Thus, let's keep the focus on the real bad guys here: the patent office. The patent examiner who granted this patent needs to be shot. Folks, this is a screaming example of a bogus patent.

For the rest of you (the patent examiners should know this already), not every invention is patentable. There are certain tests an invention must survive before the patent office grants the patent. In particular, an invention must be novel and unobvious for a person having "ordinary skill" in the area of the patent.

What does that mean in plain language? Well, novelty means that nobody has either done it before or communicated publicly about it before. In other words, it has to be new. This patent was filed in the year 2000. Was a single network carrying television, telephony, and data new in the year 2000? I think not. I seem to remember everybody working on such a network back in the early 1990s. At the time, we called it "ATM."

Now, is a network carrying television, telephony, and data exactly unobvious to a person having "ordinary skill" in the year 2000? Again, I think not. Let's see... IP data networks have been around for a long, long time. People were talking about doing video on demand in the 1990s, using IP for the transport. VoIP products were shipping in the 1990s. Seems like right there we have all the ideas "...for providing integrated voice, video, and data content in an integrated service offering."

So, I contend this is another case of the patent examiner not doing his job. This patent needs to be thrown out. At a minimum, it needs to be severely narrowed to cut out all the crap and reduce it to something truly novel and nonobvious. There are other non-trivial claims in the patent and I didn't bother going through each one word-by-word to see if there might actually be something novel and nonobvious lurking; a quick skim didn't reveal anything, however.

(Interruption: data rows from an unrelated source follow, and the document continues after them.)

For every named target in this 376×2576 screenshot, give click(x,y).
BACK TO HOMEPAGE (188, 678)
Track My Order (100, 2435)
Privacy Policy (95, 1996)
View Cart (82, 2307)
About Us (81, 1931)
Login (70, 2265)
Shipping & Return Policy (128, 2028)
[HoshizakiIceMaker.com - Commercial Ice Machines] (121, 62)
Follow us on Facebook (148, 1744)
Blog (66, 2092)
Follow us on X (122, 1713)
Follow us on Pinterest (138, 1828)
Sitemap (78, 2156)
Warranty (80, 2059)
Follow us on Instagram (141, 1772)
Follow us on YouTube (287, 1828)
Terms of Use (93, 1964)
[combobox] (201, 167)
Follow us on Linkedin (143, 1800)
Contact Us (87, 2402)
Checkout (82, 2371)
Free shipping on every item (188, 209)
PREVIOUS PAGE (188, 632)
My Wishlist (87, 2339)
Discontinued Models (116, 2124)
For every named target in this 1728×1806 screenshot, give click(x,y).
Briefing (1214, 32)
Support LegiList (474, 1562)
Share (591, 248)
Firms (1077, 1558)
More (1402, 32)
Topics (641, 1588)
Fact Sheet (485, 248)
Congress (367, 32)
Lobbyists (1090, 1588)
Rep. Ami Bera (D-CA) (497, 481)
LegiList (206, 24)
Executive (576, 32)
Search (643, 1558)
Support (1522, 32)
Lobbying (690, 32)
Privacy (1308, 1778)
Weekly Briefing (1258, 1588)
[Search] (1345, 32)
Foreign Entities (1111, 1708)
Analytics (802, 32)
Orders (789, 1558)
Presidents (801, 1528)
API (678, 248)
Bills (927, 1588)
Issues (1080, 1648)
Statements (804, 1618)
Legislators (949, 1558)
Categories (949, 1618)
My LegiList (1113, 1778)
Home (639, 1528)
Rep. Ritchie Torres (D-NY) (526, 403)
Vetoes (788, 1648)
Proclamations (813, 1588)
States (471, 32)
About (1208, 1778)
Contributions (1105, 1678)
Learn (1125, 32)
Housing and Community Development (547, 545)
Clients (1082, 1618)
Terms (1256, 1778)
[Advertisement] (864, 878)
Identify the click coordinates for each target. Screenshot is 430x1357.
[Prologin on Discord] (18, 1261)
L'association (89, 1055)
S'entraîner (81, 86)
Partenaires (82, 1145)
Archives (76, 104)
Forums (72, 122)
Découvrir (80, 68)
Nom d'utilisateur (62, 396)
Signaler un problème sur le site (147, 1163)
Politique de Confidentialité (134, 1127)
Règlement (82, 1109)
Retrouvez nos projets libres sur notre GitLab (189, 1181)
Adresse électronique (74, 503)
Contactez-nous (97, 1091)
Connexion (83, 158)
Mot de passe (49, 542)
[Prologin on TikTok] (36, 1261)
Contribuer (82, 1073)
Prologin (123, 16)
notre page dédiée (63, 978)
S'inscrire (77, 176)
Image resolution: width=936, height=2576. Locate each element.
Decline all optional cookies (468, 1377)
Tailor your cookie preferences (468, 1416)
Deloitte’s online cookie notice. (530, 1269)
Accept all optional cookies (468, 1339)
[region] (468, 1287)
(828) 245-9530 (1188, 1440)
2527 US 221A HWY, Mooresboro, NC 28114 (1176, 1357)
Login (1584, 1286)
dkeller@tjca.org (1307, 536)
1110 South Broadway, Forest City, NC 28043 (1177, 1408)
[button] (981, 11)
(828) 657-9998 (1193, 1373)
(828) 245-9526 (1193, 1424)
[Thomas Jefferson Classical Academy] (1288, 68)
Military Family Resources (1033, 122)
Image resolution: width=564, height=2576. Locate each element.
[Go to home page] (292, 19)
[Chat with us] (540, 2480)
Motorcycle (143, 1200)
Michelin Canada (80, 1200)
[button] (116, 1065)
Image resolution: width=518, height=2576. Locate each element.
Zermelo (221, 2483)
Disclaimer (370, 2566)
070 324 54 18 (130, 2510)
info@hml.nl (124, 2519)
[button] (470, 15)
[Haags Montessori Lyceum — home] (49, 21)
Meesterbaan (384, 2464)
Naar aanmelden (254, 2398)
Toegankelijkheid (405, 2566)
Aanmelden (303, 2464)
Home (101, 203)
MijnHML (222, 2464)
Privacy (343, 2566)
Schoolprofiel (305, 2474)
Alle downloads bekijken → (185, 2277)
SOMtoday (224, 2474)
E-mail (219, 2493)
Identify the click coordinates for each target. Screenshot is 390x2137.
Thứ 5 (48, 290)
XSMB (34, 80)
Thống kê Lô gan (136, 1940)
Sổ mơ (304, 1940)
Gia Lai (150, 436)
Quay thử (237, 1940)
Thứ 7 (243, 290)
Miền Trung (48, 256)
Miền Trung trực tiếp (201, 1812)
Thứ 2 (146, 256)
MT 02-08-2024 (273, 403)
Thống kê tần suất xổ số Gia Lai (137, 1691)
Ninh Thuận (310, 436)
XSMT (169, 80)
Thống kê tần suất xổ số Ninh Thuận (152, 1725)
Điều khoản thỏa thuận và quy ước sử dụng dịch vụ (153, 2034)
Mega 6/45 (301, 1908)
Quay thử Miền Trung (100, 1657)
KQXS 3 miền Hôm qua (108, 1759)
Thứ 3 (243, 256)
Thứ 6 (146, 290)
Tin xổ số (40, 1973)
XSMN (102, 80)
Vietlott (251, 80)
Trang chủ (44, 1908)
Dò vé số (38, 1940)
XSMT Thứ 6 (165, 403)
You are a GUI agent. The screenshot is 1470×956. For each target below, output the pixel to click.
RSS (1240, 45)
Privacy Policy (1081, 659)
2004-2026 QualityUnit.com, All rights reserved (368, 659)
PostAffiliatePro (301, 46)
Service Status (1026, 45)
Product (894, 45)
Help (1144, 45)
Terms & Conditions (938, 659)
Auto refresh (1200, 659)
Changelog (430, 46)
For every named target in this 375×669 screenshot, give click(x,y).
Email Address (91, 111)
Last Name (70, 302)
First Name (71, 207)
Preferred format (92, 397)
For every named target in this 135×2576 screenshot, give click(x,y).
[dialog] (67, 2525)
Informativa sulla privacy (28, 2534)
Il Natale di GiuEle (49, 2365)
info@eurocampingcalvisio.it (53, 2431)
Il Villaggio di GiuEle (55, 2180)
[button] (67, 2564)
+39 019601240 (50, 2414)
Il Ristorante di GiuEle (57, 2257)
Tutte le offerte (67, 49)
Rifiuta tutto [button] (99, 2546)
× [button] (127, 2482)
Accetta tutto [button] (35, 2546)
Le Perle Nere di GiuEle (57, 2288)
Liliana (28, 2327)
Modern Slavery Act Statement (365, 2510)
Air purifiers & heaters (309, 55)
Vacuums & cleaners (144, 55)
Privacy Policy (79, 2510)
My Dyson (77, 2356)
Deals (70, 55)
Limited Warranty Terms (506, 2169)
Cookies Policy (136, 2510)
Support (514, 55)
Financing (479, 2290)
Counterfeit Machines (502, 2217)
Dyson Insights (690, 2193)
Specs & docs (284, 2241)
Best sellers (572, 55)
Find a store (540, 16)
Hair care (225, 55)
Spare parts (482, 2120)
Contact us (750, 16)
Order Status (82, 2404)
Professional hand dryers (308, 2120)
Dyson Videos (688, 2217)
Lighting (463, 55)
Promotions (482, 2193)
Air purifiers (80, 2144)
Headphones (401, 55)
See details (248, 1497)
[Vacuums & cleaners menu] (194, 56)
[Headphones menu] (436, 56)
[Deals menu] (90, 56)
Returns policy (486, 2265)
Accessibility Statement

Given the shakey ground on which this patent rests, I wouldn't expect Cisco to try to enforce it broadly. If they were to actually try to go up against the carriers or even other manufacturers, the results would be disasterous. What does worry me in such situations is selective enforcement, where a large market leader threatens smaller players for whom the cost of a defense is prohibitive. Patents like this one are a threat to innovation because while the market leaders will have cross-license agreements with each other, they may bully startups who can't expend the energy to fight.

Ultimately, the patent office needs to be taken to task for letting patents like this through its screen. As a holder of five patents myself, I'm not completely anti-patent, but I see many abuses in the system and huge opportunities for reform. That's another discussion entirely, but let's start the reform here: throw out this bogus patent.

2 Comments:

Anonymous Anonymous said...

Yes! The US patent system is very broken. Unfortunately most big players are forced to play along.

In Cisco's defense, historically Cisco has rarely used its patents aggressively. (unless there was a clear and threatening violation)

Cisco has such a wide patent portfolio that technically just about all routing software could probably be contested if Cisco was aggressive with their portfolio.

Thankfully, Cisco mainly uses their portfolio as a shield and for cross liscensing with other large patent holders.

ie. If some little guy tries to patent another basic networking function and then attempts to sue Cisco for infringement, Cisco can pull out its big patent hammer and shut them up.

This is another reason the patent system is broken. Patents are no longer protecting innovation, they are being used defensively to keep all the lawyers busy.

If you want to get paranoid, be worried that Microsoft has recently hired IBM's main patent guru. (IBM historically has one of the biggest patent portfolios of any large company, and applies for new patents like crazy..)


Thankfully, several large patent holding companies (IBM, CA, Novell) have pledged to use their patents in defense of open source software. In the event that open source software does eventually come under attack, the big guys have atleast "pledged" to protect it.

Tue Oct 17, 05:48:00 PM 2006  
Blogger Dave Roberts said...

Cajoel, yes, you're right. There are several companies with whom you don't want to get into a patent fight. Actually, Cisco is a lightweight in this area, as is Microsoft. The guys you really want to watch out for are IBM and (now) Alcatel, via the merger with Lucent. Remember that Lucent walked away with the old Bell Labs patent portfolio.

I used to joke that these portfolios had patents in them such as "method and apparatus for computing via binary arithmetic" and "method and apparatus for communicating information through space and time." It isn't quite that bad, and anything that fundamental has already expired, but suffice it to say that yes, you don't want to get into a patent fight with either IBM or Alcatel/Lucent.

It appears that as Microsoft's business has matured, they may be taking a similar course as IBM, using their legal team as a profit source.